STATED EXERCISE: Copy the data word for word, from the line containing "You are a computer-use agent." through the line containing "point(684,373)", including both of those lines. Omit the pictures.

SOURCE RECORDS:
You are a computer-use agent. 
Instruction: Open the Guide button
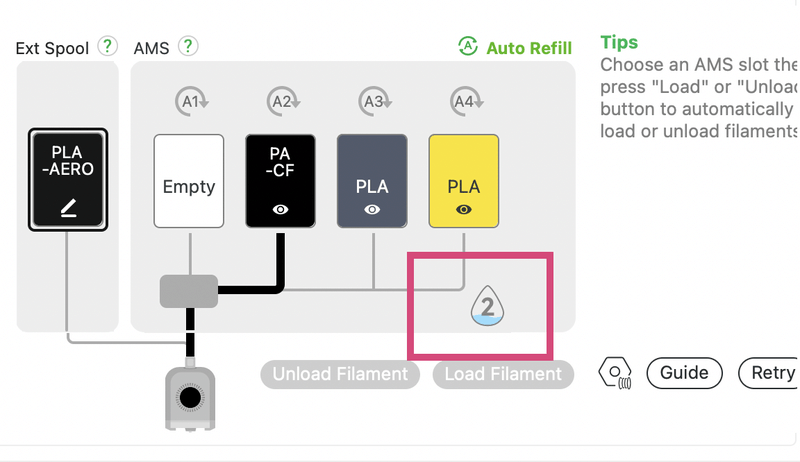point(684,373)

---

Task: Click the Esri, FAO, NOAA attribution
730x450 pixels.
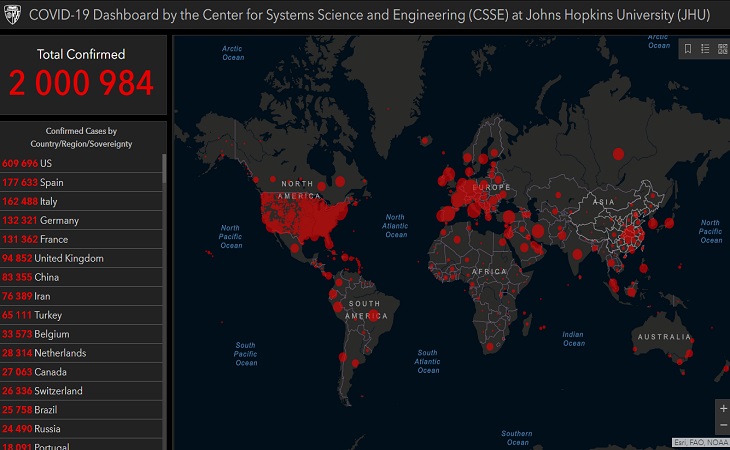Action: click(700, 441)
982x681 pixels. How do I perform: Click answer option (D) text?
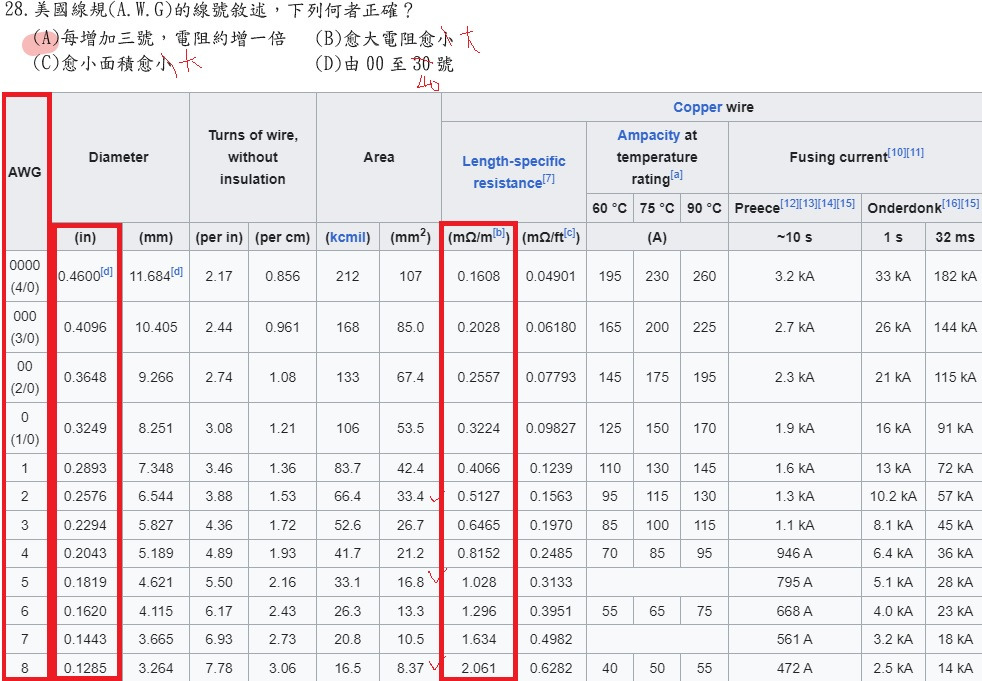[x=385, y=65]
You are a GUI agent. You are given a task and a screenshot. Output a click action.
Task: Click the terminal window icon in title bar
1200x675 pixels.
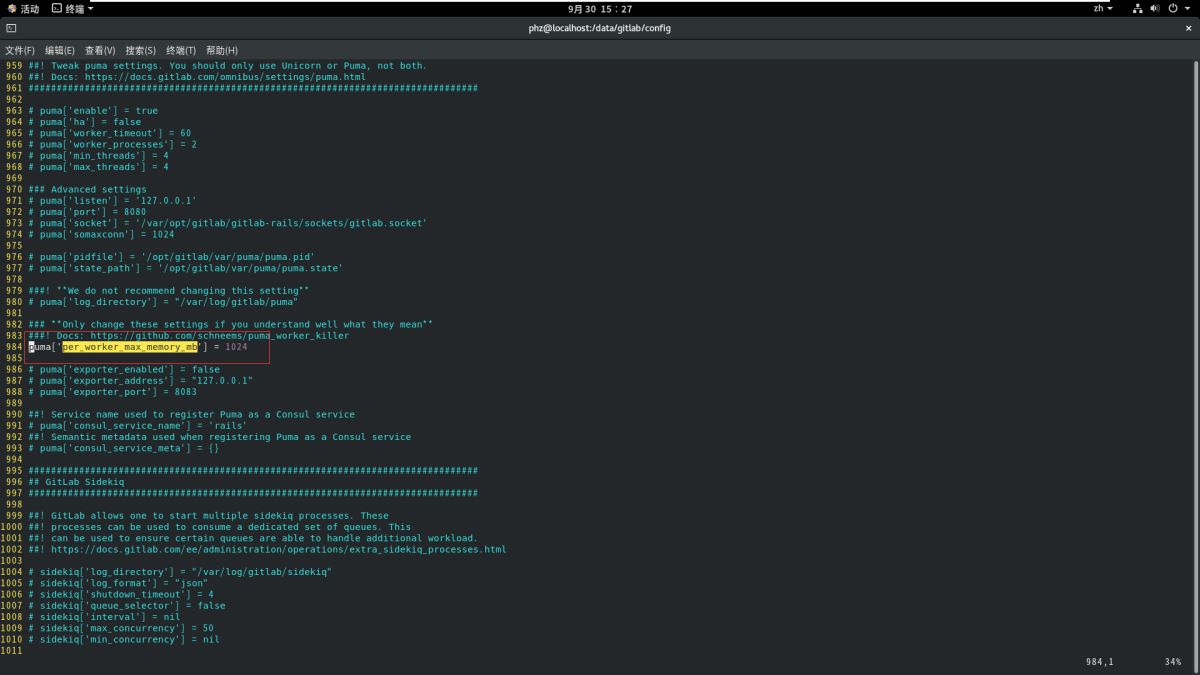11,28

---

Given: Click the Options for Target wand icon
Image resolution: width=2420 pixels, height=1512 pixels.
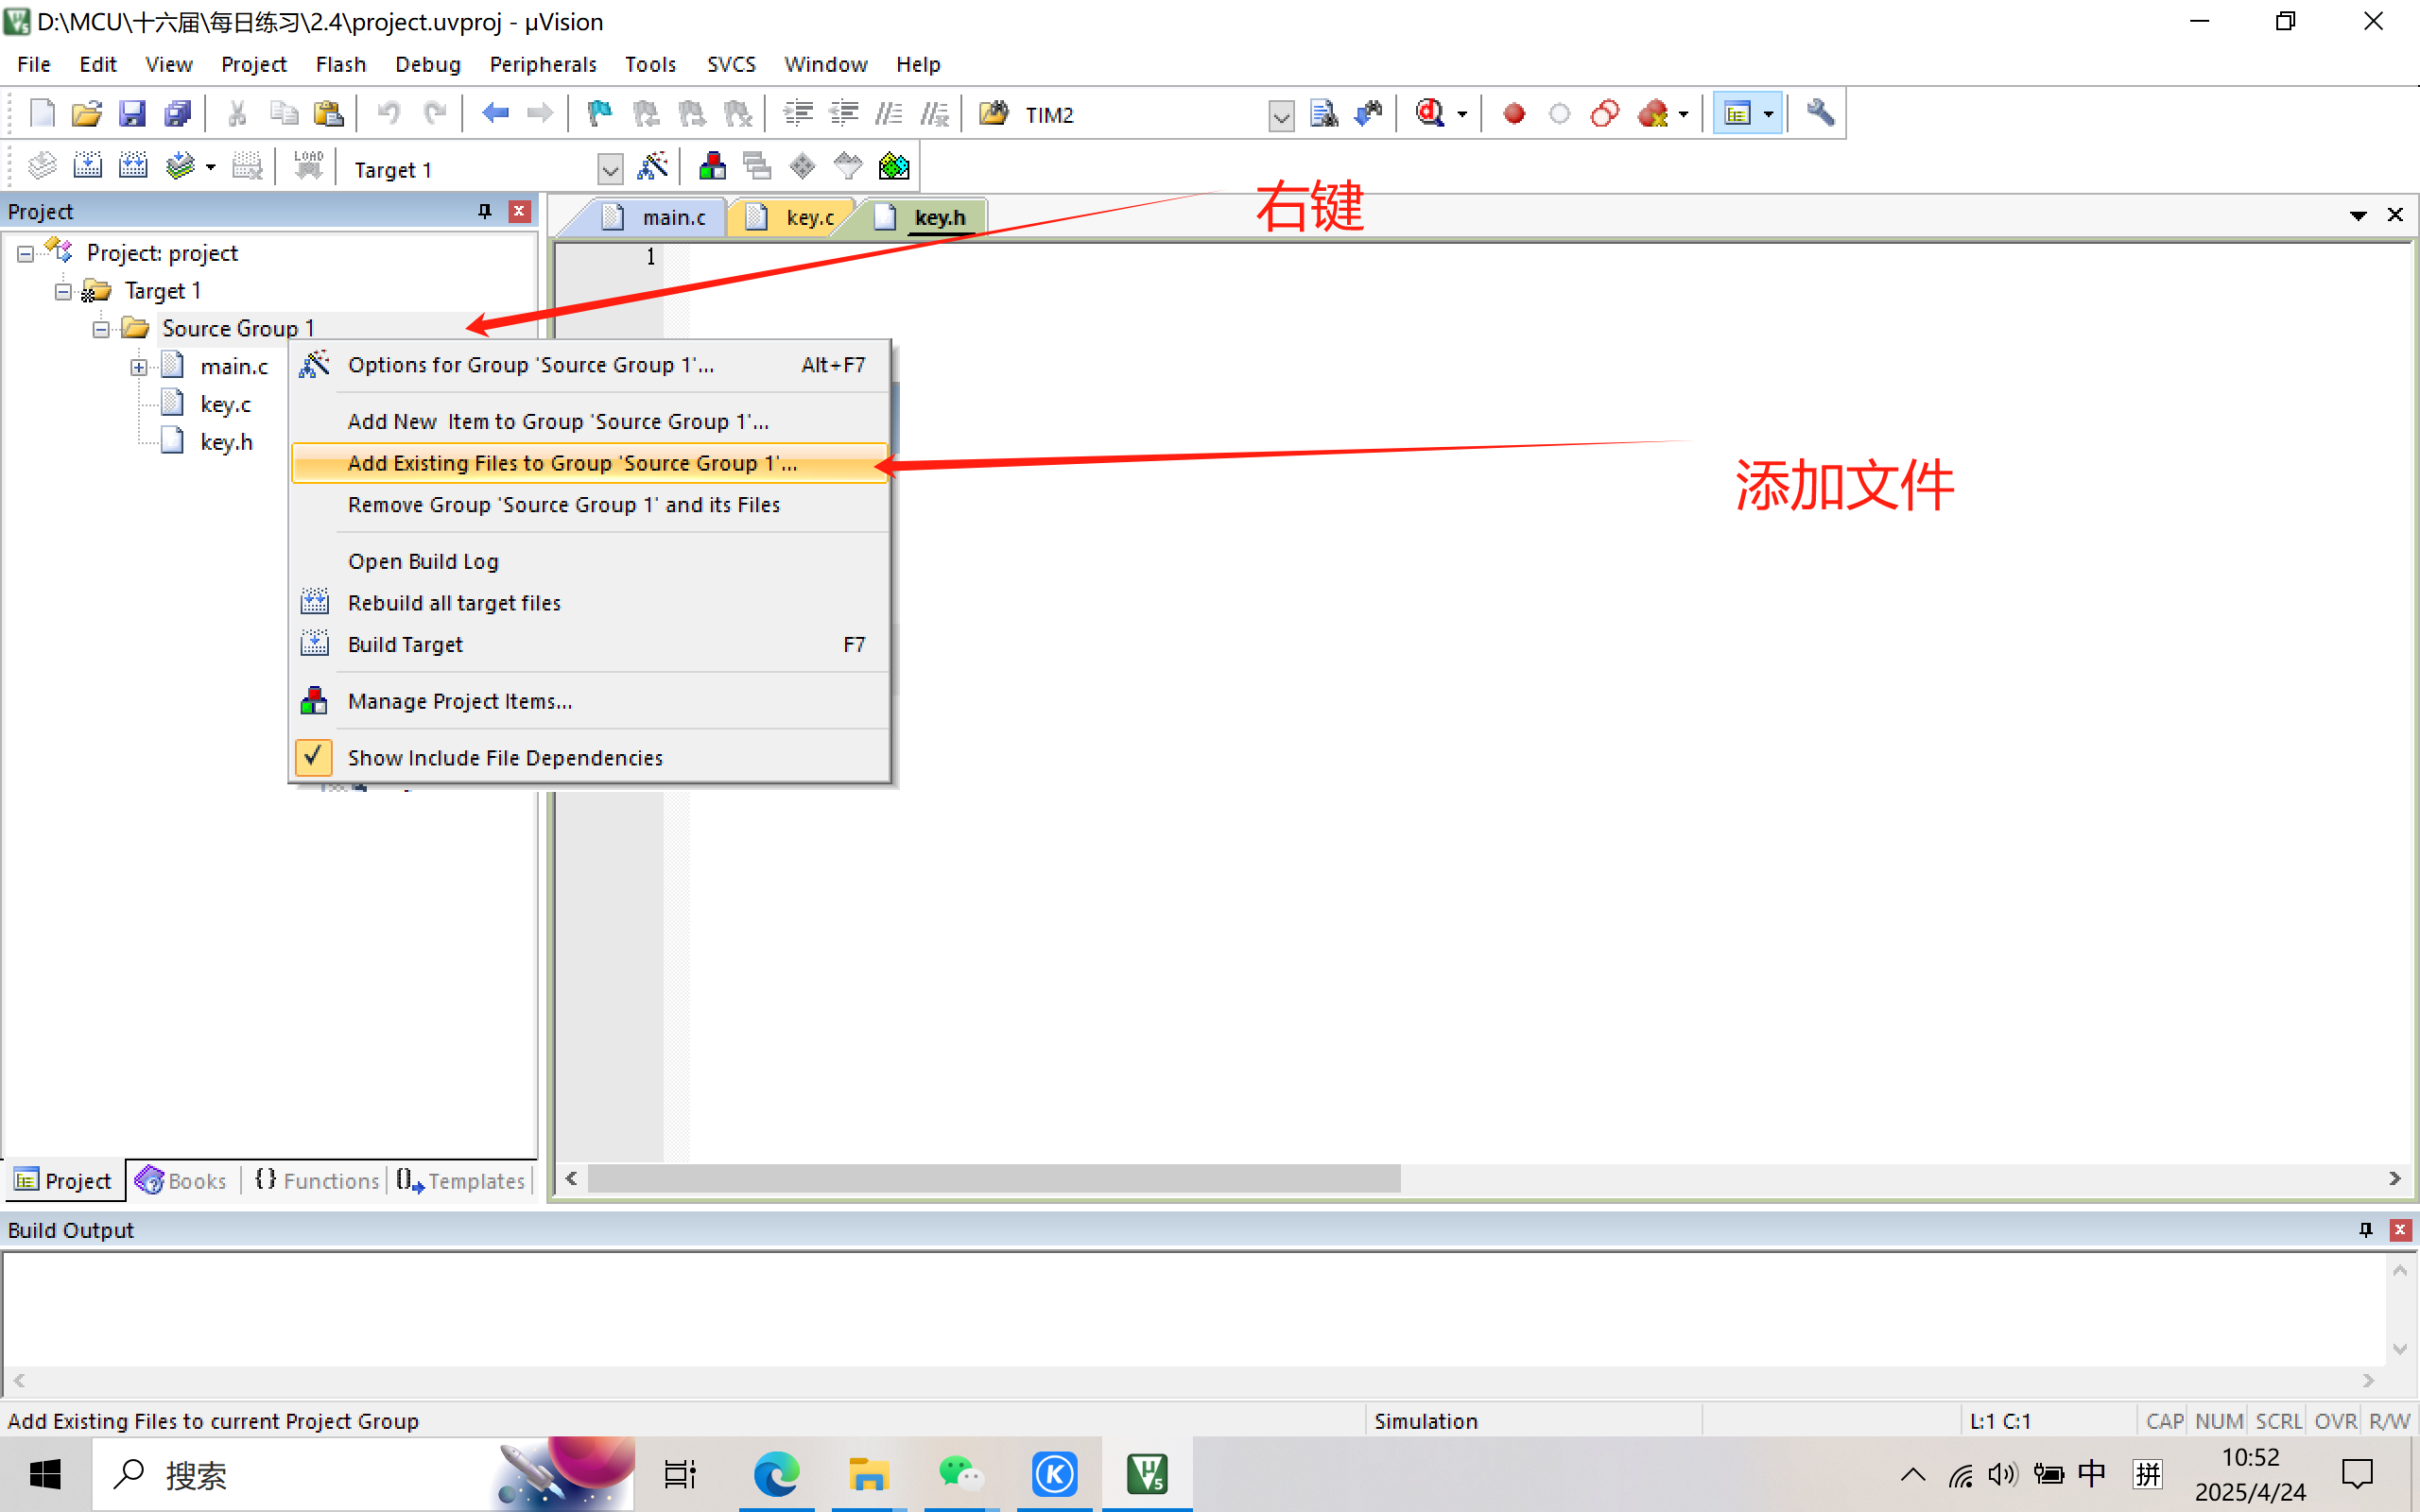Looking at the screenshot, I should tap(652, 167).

RESULT:
You are a computer-use agent. 
Instruction: Open the Guide button
point(684,373)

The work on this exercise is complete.